## What the task asks
Go through the records and show each line where the word "computer" occurs.

## Stored data
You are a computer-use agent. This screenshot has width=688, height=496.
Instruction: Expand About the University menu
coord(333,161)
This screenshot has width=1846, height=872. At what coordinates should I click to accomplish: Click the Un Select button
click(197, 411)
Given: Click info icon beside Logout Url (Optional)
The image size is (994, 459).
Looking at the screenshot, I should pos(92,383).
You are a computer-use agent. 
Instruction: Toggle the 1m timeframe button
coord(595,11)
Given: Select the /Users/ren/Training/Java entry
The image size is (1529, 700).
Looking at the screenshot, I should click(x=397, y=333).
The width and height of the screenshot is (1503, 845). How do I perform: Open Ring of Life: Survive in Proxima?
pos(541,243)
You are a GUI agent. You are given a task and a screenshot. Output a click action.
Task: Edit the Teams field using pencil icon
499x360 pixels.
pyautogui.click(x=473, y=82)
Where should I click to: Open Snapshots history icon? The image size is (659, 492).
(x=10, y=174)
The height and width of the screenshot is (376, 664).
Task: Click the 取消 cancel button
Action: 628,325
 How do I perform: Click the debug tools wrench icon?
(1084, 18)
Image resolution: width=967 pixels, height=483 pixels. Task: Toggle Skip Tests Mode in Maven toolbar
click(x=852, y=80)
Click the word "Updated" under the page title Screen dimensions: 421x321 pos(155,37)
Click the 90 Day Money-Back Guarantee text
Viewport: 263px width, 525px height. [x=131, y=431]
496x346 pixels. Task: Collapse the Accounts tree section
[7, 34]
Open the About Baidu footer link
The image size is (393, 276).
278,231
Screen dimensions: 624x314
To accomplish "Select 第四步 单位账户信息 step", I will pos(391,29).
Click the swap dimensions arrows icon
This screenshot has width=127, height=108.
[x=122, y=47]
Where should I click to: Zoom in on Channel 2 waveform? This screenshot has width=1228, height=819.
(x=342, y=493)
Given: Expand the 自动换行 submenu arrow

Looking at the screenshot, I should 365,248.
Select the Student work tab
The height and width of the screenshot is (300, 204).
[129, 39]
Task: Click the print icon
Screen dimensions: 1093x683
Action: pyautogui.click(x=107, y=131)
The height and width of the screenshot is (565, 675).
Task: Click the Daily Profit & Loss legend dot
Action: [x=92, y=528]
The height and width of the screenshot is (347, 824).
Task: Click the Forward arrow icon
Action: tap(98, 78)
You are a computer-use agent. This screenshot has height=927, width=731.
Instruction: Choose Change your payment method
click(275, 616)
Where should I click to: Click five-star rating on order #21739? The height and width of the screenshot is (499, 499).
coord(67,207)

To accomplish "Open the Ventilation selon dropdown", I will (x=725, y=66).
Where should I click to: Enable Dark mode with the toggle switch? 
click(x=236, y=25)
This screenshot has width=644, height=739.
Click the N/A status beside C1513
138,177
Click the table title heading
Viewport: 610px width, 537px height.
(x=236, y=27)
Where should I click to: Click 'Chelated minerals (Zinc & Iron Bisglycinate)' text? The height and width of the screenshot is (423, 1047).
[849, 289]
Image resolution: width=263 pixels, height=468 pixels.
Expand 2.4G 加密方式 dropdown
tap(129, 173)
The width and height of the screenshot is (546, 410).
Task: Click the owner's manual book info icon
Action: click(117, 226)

## Exercise result
You are a computer-use agent. This screenshot has width=688, height=496.
You are a computer-use agent. 
You are a computer-use agent. This screenshot has height=927, width=731.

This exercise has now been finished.